[Begin]

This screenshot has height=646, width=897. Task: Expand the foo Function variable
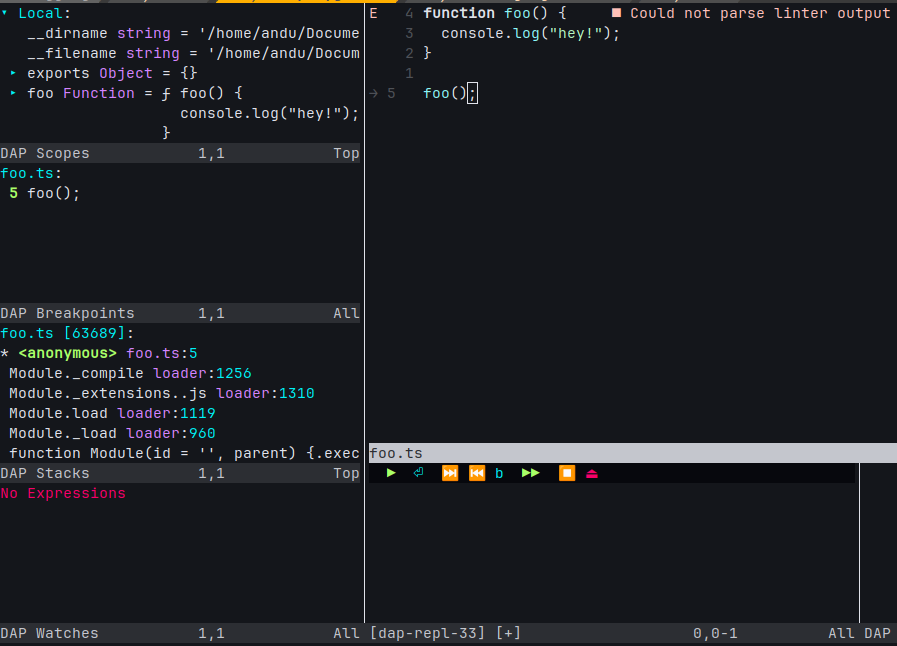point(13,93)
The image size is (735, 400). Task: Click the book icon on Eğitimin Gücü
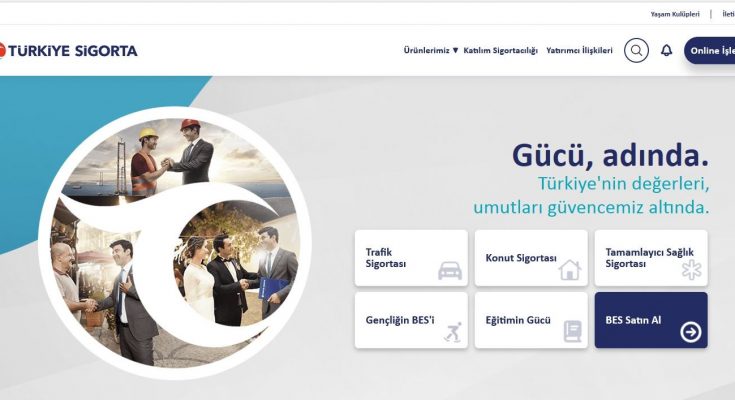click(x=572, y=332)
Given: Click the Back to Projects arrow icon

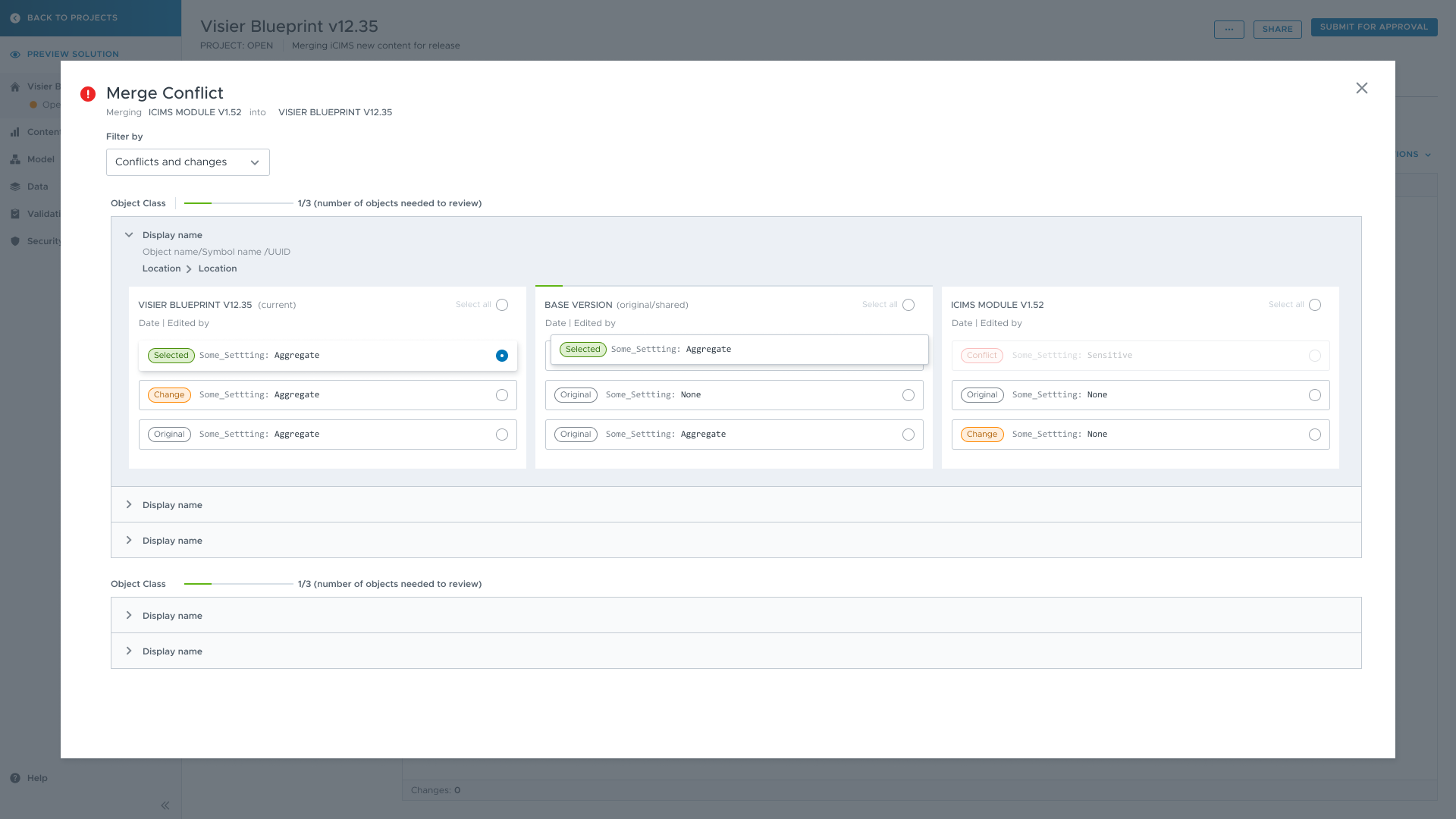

[End]

> What to produce
Count the lines in the rows above that contain the string "Task" with the same capitalization. Reply with the number alone.

> Full solution
2